● ACTIVITY: Once the line holding "Where should I" is found, output it and all remaining lines of the data exactly, with every picture left out.

● Saved data entries:

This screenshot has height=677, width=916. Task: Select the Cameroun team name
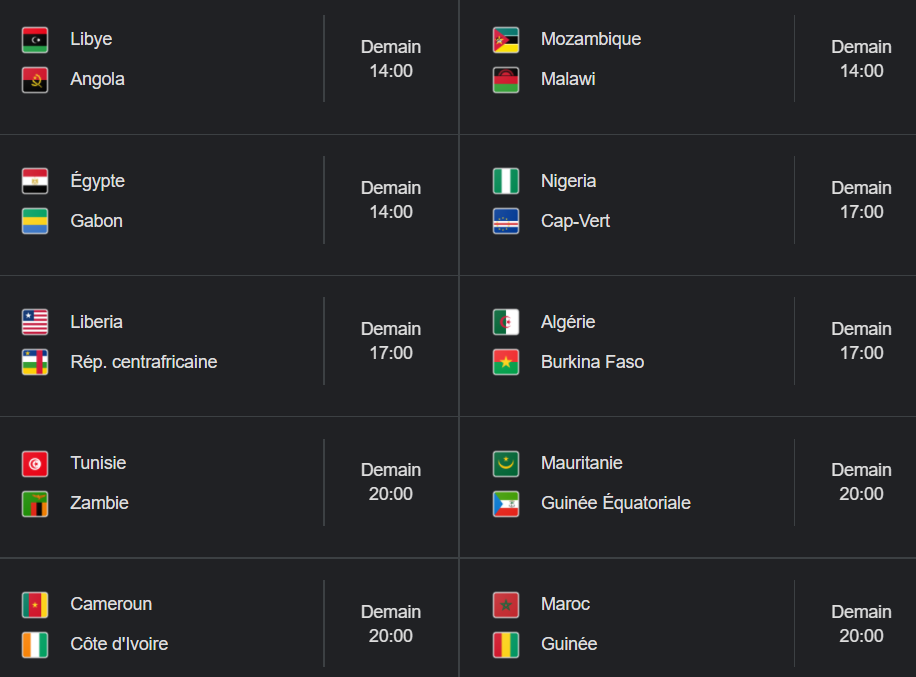pyautogui.click(x=111, y=604)
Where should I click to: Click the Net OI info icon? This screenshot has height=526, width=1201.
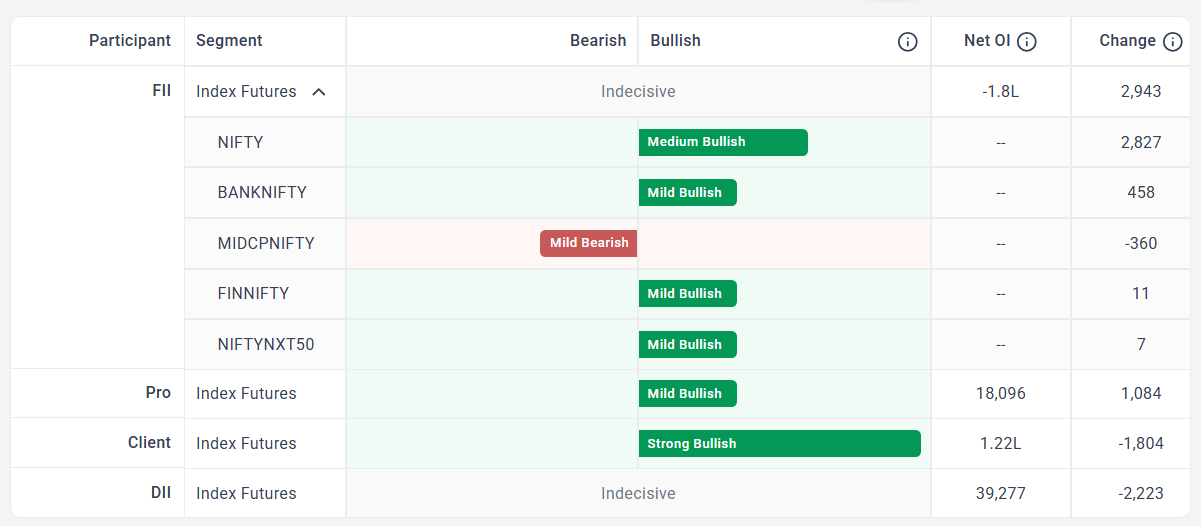tap(1026, 42)
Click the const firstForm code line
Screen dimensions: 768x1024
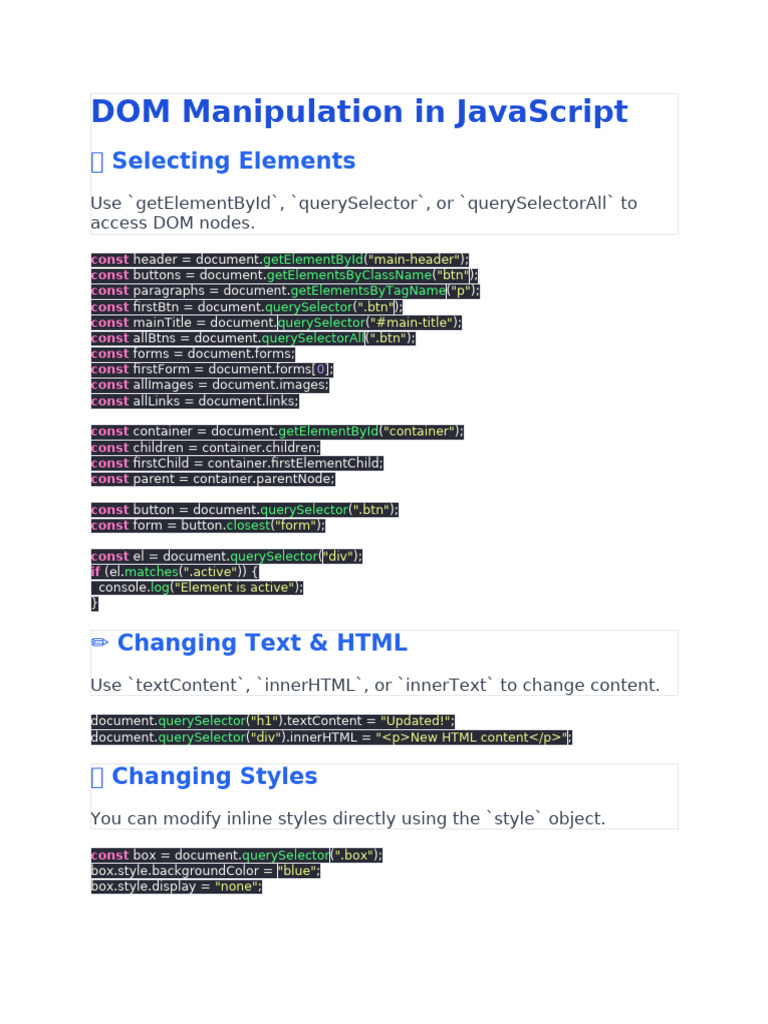click(212, 369)
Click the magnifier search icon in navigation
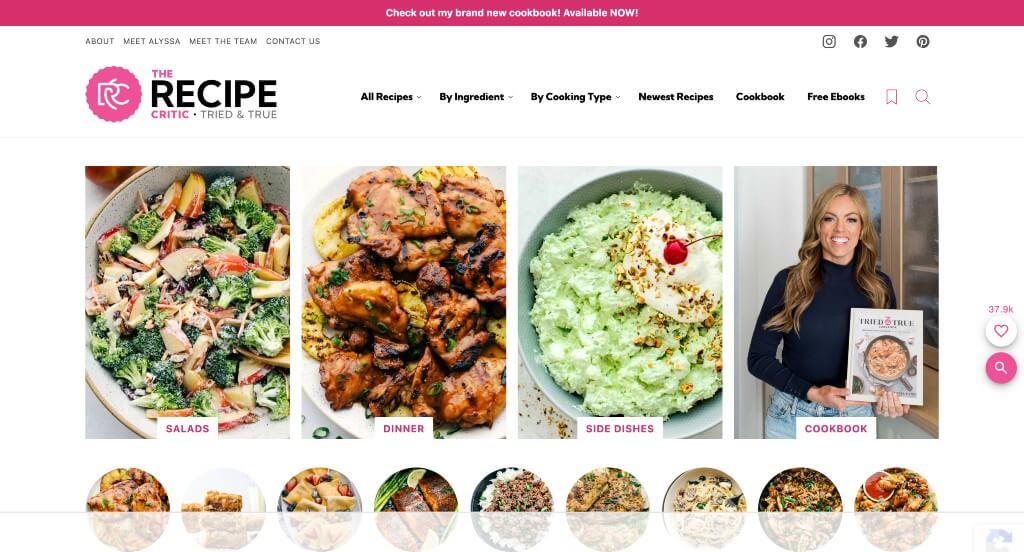This screenshot has height=552, width=1024. point(922,97)
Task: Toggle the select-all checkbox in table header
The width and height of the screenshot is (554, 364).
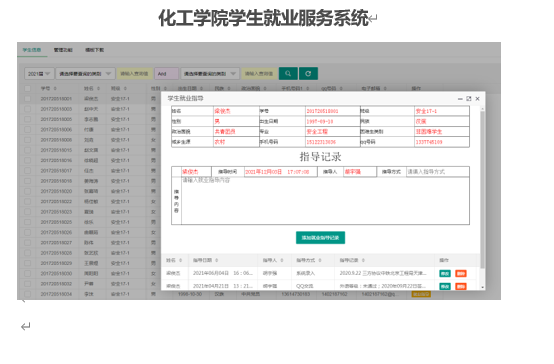Action: click(27, 88)
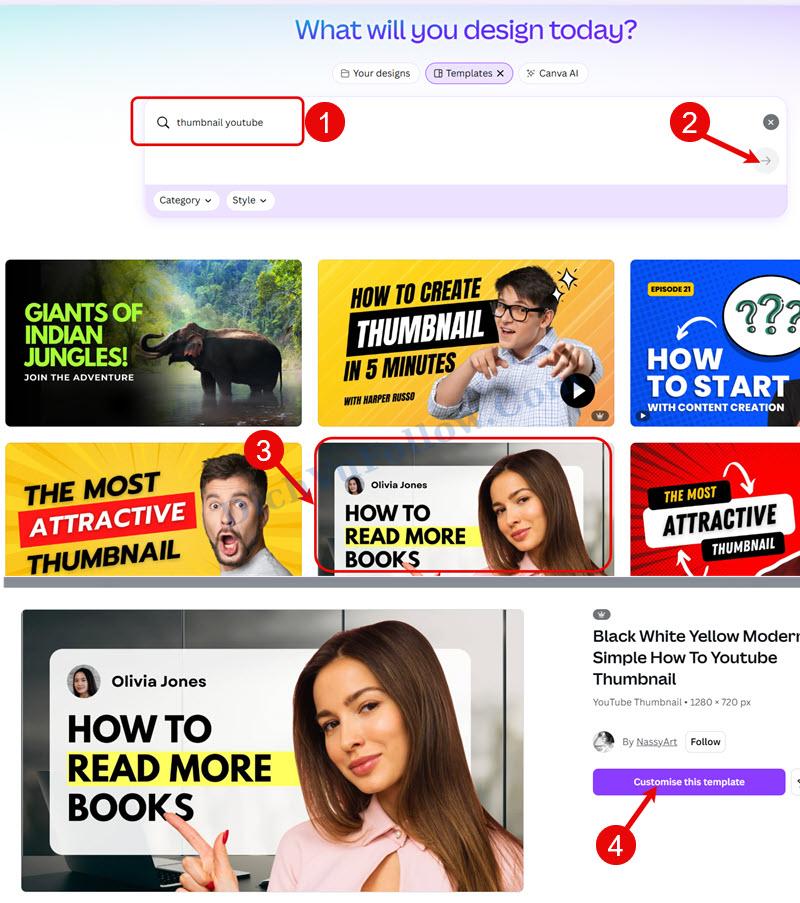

● EXPECTED OUTPUT:
Where should I click to: Click the Net OI info icon? This screenshot has height=526, width=1201.
tap(1026, 42)
Click the const firstForm code line
Screen dimensions: 768x1024
click(212, 369)
Click the magnifier search icon in navigation
This screenshot has height=552, width=1024. point(922,97)
Task: Toggle the select-all checkbox in table header
The width and height of the screenshot is (554, 364).
Action: click(27, 88)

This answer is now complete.